Since then, usage of the term in the press has see a compounded annual growth rate of 775 percent, according to Quid, a business analytics startup. There have been more than 1,700 stories published featuring the words "unicorn," "tech" and "valuation" since August 2013, Quid said. Unicorn is often applied to companies like Square ($6 billion) and Pinterest ($11 billion), and individuals like Snapchat CEO Evan Spiegel and Slack CEO Stewart Butterfield are often associated with it.
For many in tech, Lee’s article has changed their vocabulary. Manny Fernandez, CEO and co-founder of San Francisco angel investment platform Dreamfunded and a self-described “unicorn hunter,” said there isn’t a day that he doesn’t hear talk of unicorns. “We are in the era of the unicorns,” Fernandez said.
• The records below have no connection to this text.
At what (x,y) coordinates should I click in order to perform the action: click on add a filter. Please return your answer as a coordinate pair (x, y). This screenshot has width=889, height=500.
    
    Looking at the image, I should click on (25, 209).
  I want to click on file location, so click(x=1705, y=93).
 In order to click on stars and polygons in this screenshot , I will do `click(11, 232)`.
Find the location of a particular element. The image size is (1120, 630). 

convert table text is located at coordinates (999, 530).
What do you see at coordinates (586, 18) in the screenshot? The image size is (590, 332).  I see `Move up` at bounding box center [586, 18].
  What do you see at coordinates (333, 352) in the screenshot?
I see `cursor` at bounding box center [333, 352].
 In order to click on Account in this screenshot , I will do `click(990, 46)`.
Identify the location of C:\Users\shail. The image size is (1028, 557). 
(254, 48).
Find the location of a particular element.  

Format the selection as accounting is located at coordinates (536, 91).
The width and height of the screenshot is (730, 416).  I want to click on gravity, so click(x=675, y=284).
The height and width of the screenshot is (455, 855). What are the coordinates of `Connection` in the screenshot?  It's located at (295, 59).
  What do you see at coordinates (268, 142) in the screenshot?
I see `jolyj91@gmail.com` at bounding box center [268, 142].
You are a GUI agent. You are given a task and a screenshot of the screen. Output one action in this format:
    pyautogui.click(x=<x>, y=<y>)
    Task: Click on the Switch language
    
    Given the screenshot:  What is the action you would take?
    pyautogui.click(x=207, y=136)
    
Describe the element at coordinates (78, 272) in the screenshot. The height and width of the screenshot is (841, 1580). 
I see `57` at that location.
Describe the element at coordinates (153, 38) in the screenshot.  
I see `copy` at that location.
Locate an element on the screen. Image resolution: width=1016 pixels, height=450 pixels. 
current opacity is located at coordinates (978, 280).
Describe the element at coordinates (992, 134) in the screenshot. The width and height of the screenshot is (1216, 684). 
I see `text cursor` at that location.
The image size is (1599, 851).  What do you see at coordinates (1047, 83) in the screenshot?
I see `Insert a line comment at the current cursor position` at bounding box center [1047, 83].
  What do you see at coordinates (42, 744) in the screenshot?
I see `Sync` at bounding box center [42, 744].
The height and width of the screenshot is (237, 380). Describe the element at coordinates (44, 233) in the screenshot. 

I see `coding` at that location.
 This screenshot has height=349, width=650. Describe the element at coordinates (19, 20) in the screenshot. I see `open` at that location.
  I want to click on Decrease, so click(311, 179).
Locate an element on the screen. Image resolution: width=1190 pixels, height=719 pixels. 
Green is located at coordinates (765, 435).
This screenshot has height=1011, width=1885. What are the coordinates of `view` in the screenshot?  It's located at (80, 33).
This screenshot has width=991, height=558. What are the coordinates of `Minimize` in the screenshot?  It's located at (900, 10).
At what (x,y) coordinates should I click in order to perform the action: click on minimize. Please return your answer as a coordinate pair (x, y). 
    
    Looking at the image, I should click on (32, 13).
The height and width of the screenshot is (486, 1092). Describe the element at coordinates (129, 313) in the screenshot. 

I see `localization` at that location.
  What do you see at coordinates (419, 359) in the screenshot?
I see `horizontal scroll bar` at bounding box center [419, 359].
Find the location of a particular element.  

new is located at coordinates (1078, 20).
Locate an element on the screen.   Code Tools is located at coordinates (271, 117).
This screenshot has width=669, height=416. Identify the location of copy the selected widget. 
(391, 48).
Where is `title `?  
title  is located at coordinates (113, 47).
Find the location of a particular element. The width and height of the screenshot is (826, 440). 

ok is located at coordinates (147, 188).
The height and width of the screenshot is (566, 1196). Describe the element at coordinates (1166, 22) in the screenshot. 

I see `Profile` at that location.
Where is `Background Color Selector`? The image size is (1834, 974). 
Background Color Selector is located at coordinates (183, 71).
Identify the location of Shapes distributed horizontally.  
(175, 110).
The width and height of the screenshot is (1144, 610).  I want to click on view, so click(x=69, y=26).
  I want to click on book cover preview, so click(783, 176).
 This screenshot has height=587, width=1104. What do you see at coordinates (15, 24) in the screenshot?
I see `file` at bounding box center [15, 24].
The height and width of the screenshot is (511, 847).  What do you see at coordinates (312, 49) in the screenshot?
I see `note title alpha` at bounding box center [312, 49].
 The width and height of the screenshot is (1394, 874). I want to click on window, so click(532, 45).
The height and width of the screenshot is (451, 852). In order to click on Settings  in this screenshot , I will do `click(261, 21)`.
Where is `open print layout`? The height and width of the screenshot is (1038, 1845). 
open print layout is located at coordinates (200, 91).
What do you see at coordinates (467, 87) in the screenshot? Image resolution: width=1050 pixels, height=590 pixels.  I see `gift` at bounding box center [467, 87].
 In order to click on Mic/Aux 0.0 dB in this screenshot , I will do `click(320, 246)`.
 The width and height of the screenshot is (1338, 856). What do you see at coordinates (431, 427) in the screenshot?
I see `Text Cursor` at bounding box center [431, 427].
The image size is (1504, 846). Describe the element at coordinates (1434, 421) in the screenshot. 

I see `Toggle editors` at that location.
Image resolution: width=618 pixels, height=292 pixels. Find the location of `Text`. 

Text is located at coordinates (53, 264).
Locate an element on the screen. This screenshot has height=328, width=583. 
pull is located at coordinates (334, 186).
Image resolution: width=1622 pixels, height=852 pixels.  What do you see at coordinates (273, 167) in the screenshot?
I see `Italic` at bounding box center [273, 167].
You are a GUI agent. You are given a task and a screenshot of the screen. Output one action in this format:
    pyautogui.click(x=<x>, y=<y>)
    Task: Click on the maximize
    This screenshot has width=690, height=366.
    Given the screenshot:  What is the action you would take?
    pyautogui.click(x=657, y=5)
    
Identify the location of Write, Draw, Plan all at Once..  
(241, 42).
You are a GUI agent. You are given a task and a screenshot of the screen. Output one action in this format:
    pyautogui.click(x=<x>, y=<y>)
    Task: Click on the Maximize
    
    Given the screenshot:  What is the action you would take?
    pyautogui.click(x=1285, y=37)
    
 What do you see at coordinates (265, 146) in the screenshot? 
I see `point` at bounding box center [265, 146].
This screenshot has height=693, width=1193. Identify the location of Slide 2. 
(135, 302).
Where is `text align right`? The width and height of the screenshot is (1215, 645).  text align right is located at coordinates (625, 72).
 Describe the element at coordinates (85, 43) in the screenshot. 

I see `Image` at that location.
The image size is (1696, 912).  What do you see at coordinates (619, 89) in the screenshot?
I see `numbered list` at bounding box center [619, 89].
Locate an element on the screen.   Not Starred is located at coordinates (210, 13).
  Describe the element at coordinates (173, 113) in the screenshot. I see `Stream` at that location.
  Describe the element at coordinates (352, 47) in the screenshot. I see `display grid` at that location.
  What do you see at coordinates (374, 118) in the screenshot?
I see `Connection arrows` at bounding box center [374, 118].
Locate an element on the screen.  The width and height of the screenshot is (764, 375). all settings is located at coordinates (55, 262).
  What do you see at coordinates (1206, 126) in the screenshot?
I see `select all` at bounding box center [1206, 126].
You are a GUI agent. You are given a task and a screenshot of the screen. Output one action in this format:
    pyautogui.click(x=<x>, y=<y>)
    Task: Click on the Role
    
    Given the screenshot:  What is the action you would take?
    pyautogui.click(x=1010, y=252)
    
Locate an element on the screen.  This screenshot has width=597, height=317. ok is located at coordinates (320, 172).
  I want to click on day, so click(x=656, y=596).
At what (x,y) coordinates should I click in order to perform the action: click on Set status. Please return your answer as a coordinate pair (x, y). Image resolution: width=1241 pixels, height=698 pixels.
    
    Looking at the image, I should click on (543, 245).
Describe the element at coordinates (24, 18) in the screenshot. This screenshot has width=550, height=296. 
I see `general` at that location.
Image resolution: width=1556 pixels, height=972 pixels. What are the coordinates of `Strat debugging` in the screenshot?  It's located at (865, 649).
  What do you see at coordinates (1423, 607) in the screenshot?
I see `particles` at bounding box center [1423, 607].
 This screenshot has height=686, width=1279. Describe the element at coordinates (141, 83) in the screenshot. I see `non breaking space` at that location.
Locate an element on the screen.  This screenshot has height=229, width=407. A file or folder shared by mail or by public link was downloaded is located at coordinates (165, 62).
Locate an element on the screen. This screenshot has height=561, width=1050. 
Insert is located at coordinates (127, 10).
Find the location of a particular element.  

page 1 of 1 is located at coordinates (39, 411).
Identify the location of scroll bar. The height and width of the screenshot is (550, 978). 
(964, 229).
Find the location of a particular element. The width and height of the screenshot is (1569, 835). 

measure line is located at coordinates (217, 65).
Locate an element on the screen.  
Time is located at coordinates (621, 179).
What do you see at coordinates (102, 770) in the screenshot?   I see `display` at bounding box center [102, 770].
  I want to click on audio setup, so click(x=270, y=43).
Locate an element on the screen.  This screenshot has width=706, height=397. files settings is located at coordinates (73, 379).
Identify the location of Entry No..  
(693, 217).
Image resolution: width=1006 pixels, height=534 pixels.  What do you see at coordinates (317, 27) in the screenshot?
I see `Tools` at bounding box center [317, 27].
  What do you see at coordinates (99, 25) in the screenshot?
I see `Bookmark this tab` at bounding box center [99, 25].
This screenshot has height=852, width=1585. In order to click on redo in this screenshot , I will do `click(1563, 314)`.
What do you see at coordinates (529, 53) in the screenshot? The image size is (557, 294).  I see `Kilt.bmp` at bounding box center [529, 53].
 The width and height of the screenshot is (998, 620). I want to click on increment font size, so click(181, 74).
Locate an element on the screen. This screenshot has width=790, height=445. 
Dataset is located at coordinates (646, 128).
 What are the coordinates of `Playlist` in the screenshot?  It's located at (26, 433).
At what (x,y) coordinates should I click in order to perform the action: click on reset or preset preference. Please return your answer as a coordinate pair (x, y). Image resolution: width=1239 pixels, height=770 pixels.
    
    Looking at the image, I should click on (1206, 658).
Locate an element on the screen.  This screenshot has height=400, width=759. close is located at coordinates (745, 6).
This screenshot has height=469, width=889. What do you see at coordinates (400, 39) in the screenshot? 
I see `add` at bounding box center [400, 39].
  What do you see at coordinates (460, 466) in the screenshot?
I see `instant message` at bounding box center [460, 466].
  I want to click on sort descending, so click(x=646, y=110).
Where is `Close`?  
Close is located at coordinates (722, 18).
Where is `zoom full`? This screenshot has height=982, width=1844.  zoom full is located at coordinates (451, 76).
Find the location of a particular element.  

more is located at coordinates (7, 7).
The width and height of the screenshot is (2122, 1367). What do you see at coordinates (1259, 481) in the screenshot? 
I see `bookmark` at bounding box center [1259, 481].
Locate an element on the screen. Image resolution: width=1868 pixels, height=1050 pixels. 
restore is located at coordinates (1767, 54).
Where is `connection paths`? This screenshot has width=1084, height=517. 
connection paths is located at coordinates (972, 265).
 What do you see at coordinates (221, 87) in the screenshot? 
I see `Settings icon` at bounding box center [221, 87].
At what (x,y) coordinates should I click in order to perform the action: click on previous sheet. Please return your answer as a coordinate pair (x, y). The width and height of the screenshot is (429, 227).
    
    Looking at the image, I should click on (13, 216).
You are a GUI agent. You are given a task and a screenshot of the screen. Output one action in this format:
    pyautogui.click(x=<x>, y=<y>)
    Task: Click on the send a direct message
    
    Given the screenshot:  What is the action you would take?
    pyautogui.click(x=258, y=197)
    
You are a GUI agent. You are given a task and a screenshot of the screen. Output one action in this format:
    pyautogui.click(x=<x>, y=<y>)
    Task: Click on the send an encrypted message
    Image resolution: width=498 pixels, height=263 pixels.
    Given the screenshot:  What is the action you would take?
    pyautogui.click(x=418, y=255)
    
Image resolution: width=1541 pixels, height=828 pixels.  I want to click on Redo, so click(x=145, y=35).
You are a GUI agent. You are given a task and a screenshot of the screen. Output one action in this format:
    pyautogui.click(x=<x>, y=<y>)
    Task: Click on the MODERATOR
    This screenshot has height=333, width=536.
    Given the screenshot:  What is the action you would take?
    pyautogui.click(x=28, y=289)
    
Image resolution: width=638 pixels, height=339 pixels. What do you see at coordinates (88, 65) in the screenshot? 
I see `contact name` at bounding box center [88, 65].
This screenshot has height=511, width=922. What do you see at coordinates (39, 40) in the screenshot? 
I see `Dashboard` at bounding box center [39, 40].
But Lee’s article isn’t the only reason the term has become so popular. Over the past decade, two major changes in the tech industry have created the need for a term that could quickly describe private billion-dollar tech companies. The first is is that these days, there's no real math to startup valuations -- the numbers are based mostly on a company’s potential, and they are essentially just made up. This has made it easier for companies to earn billion-dollar valuations.
The other tectonic change is that venture-backed companies are staying private much longer than in the past. In 2000, the median time to an initial public offering was 3.1 years, according to the National Venture Capital Association. That number increased to 7.4 years in 2013, in part because many startups want to take advantage of the friendly valuation environment before they go public. Additionally, the emergence of private markets has made it easy for unicorn shareholders to cash out their investments without forcing their startups to go public and under the microscope of Wall Street’s unforgiving eyes. This is why companies like Dropbox ($10 billion) and Airbnb ($25.5 billion) remain private despite both being more than seven years old.
Combined, these two changes have lead to there being more unicorns than ever before. Lee, who revisited her findings in July, saw the number of U.S. public and private unicorns go from 39 in 2013 to 84 in 2015, a whopping 115 percent increase in the span of 20 months. Though unicorns are still rare, there are now so many that they “warrant a special term that captures the mythical/aspirational quality and yet is light-hearted enough to be shared rapidly,” said Bob Goodson, co-founder of Quid.
So if you’re ever around San Francisco or hanging out with a techie, don’t be alarmed if you hear talk of unicorns -- it’s probably a reference to a tech company, and not “My Little Pony.” As for Lee, she and Cowboy Ventures are still on the lookout for a few unicorns of their own, but for now, well, she’s just “happy that people read the piece.”